# [Direction]
Please write out, word for word, the stretch of the records from their start through the line containing "click(x=871, y=7)".

═════ Items

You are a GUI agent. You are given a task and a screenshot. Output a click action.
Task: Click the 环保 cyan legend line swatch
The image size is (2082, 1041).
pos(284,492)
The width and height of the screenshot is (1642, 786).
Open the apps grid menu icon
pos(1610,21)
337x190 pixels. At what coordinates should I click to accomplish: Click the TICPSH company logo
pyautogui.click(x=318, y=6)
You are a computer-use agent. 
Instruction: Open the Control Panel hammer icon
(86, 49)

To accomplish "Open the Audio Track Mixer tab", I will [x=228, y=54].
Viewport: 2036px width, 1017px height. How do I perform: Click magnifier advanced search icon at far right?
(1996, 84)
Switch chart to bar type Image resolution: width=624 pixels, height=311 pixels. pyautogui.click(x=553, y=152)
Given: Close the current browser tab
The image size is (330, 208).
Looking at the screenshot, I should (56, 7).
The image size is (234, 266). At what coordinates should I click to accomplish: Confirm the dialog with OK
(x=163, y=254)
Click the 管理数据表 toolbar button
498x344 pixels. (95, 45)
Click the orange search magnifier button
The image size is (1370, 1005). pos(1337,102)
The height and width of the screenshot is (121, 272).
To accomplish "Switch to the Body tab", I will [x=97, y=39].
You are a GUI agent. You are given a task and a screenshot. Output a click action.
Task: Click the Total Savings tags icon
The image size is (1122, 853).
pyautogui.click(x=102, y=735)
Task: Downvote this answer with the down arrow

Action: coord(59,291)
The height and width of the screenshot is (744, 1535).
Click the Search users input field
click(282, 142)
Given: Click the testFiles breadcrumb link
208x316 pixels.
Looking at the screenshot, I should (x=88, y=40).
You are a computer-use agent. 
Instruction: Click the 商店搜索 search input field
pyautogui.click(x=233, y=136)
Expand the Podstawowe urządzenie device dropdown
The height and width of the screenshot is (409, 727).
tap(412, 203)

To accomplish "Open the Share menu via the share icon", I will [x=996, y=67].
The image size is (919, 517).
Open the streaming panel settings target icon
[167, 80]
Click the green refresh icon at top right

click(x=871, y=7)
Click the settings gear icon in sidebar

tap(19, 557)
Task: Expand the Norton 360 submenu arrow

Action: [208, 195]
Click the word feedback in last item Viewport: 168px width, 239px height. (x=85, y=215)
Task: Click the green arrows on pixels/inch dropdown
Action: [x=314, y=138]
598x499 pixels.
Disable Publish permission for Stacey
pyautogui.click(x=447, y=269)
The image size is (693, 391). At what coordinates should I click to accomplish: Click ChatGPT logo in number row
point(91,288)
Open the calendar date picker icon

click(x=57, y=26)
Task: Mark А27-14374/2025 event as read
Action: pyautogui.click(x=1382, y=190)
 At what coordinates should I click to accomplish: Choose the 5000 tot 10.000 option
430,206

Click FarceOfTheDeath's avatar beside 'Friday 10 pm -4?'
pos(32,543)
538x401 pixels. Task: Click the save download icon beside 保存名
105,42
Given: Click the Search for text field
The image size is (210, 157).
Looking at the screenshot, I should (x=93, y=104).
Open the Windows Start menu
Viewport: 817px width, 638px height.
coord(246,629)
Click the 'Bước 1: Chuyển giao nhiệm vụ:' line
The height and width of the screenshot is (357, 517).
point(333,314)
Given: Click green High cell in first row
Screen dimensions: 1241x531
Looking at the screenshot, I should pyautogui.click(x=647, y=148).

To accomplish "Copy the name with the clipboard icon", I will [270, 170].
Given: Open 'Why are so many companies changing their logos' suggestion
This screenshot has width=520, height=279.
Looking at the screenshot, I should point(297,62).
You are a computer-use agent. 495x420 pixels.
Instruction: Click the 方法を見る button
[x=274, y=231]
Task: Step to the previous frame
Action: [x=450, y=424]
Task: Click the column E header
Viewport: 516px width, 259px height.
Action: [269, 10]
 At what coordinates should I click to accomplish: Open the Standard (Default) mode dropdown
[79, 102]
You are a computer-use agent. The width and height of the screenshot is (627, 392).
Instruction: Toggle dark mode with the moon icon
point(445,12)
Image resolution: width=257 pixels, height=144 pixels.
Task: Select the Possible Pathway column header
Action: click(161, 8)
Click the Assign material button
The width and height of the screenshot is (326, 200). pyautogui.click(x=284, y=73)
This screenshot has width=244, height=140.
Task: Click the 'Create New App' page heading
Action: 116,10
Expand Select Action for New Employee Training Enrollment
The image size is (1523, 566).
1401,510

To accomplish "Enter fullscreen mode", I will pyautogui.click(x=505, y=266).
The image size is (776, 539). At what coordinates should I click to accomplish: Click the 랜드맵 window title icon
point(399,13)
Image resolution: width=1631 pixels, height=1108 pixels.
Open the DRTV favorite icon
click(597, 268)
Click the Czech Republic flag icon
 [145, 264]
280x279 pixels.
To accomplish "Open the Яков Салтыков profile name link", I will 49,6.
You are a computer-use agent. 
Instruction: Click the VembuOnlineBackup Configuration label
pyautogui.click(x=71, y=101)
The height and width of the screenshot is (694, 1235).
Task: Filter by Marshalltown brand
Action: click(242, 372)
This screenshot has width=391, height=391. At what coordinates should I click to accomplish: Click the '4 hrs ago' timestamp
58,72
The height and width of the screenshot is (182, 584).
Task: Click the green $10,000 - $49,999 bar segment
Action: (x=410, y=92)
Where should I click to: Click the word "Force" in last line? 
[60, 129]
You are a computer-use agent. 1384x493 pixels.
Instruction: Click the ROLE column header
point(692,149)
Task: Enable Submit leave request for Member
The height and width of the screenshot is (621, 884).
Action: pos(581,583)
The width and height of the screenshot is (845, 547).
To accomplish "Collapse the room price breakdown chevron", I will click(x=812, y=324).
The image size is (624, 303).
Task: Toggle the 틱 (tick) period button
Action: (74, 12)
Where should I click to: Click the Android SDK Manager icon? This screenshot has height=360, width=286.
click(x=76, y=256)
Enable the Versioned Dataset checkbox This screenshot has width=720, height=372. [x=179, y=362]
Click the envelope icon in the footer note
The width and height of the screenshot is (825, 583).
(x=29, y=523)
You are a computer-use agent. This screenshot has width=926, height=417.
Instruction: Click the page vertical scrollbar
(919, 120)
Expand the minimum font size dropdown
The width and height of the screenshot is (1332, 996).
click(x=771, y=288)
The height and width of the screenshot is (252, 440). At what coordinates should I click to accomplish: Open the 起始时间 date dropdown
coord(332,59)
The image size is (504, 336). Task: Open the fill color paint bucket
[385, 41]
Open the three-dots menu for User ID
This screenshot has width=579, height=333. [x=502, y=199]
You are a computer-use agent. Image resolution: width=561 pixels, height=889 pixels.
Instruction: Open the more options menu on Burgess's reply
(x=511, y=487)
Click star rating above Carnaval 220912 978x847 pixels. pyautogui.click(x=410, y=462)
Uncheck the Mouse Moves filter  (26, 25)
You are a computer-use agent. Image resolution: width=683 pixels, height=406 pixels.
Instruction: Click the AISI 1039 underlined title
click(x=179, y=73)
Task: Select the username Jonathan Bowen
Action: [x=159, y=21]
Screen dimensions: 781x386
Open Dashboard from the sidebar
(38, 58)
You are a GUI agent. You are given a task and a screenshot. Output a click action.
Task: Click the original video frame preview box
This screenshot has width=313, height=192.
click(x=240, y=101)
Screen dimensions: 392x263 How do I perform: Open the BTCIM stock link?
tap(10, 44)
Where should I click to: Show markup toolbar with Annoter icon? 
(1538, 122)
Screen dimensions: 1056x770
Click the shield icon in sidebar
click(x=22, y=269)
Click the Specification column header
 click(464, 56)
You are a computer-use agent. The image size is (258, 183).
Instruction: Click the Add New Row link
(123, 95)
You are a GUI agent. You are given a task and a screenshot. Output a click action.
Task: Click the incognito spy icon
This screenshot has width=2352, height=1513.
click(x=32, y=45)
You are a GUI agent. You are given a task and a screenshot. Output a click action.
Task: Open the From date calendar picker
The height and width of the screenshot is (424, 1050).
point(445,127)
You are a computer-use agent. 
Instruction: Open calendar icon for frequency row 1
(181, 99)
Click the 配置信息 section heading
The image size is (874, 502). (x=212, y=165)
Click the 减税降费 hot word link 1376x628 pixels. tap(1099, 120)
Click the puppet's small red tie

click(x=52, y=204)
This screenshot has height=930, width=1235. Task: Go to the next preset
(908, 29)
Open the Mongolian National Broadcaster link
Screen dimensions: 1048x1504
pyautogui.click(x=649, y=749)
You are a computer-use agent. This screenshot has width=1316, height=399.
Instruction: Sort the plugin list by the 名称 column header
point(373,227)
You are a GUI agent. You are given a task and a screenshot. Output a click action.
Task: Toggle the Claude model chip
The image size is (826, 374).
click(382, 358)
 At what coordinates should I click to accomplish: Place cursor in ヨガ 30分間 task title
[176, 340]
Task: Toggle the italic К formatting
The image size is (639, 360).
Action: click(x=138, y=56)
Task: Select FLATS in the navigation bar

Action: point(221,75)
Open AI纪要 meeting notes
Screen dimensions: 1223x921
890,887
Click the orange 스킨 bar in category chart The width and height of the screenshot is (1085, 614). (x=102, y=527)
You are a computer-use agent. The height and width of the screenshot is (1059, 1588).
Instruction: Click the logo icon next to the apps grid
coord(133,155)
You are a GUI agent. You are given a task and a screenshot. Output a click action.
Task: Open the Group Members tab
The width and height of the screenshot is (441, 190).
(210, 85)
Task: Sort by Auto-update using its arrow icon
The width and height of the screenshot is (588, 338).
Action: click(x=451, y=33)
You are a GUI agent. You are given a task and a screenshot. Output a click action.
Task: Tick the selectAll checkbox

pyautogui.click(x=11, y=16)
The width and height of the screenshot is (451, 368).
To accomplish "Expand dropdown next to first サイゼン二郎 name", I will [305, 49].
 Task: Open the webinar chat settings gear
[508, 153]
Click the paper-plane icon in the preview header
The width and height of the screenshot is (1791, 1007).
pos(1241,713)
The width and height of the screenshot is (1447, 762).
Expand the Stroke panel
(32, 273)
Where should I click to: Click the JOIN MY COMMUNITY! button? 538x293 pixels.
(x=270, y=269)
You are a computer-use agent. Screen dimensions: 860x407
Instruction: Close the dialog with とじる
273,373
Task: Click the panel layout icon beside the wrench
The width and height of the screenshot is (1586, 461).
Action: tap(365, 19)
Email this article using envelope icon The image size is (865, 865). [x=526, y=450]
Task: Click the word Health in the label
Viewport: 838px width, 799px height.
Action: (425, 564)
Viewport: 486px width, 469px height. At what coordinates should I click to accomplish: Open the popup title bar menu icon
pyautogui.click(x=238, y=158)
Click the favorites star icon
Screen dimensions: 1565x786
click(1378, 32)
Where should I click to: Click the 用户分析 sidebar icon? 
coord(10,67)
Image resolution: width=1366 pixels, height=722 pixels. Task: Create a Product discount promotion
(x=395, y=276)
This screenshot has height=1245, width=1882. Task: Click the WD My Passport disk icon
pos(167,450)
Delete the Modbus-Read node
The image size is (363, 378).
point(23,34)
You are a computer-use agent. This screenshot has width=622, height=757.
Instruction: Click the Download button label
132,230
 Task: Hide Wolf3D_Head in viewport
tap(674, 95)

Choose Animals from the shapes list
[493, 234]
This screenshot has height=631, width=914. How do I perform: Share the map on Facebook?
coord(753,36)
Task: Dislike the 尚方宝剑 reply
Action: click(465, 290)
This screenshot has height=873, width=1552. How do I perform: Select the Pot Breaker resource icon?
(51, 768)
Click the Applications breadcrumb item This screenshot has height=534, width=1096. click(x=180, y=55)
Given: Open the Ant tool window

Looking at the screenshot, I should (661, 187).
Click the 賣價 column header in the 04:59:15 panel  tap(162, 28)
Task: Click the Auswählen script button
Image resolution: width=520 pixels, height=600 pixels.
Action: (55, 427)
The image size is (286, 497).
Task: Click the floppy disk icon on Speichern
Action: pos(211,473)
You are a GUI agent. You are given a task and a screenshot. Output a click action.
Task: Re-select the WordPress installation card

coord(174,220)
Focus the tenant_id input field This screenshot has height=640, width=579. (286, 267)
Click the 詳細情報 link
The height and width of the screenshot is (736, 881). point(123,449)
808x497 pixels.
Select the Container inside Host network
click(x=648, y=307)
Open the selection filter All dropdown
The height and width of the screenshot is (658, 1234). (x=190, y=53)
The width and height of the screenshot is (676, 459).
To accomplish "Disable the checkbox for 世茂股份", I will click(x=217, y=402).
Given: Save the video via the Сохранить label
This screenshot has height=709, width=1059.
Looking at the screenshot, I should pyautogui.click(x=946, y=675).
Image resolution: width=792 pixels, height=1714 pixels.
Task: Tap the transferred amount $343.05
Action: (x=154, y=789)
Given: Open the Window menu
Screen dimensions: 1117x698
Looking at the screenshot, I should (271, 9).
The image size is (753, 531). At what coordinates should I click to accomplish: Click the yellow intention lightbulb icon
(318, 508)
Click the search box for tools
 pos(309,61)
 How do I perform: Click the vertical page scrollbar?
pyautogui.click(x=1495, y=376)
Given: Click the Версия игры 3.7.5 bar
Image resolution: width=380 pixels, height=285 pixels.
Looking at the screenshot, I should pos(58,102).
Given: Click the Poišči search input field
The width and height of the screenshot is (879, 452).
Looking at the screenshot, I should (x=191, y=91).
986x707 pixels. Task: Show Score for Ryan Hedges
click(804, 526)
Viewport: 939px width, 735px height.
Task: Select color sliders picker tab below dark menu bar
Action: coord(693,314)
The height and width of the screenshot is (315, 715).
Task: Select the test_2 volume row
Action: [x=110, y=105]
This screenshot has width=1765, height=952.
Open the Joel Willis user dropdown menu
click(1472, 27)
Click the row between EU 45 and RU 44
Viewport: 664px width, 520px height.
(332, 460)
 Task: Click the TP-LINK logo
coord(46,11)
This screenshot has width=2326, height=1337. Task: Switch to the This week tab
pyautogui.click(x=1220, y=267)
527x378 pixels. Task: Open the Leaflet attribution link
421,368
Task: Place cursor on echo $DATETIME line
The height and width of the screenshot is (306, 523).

══════════

# [Exercise output]
You are a GUI agent. You are given a task and a screenshot. Output a click action.
Task: Click the 环保 cyan legend line swatch
The image size is (2082, 1041).
pos(284,492)
The width and height of the screenshot is (1642, 786).
Open the apps grid menu icon
pos(1610,21)
337x190 pixels. At what coordinates should I click to accomplish: Click the TICPSH company logo
pyautogui.click(x=318, y=6)
You are a computer-use agent. 
Instruction: Open the Control Panel hammer icon
(86, 49)

To accomplish "Open the Audio Track Mixer tab", I will [x=228, y=54].
Viewport: 2036px width, 1017px height. How do I perform: Click magnifier advanced search icon at far right?
(1996, 84)
Switch chart to bar type Image resolution: width=624 pixels, height=311 pixels. pyautogui.click(x=553, y=152)
Given: Close the current browser tab
The image size is (330, 208).
Looking at the screenshot, I should (56, 7).
The image size is (234, 266). At what coordinates should I click to accomplish: Confirm the dialog with OK
(x=163, y=254)
Click the 管理数据表 toolbar button
498x344 pixels. (95, 45)
Click the orange search magnifier button
The image size is (1370, 1005). pos(1337,102)
The height and width of the screenshot is (121, 272).
To accomplish "Switch to the Body tab", I will [x=97, y=39].
You are a GUI agent. You are given a task and a screenshot. Output a click action.
Task: Click the Total Savings tags icon
The image size is (1122, 853).
pyautogui.click(x=102, y=735)
Task: Downvote this answer with the down arrow

Action: coord(59,291)
The height and width of the screenshot is (744, 1535).
Click the Search users input field
click(282, 142)
Given: Click the testFiles breadcrumb link
208x316 pixels.
Looking at the screenshot, I should (x=88, y=40).
You are a computer-use agent. 
Instruction: Click the 商店搜索 search input field
pyautogui.click(x=233, y=136)
Expand the Podstawowe urządzenie device dropdown
The height and width of the screenshot is (409, 727).
tap(412, 203)

To accomplish "Open the Share menu via the share icon", I will [x=996, y=67].
The image size is (919, 517).
Open the streaming panel settings target icon
[167, 80]
Click the green refresh icon at top right

click(x=871, y=7)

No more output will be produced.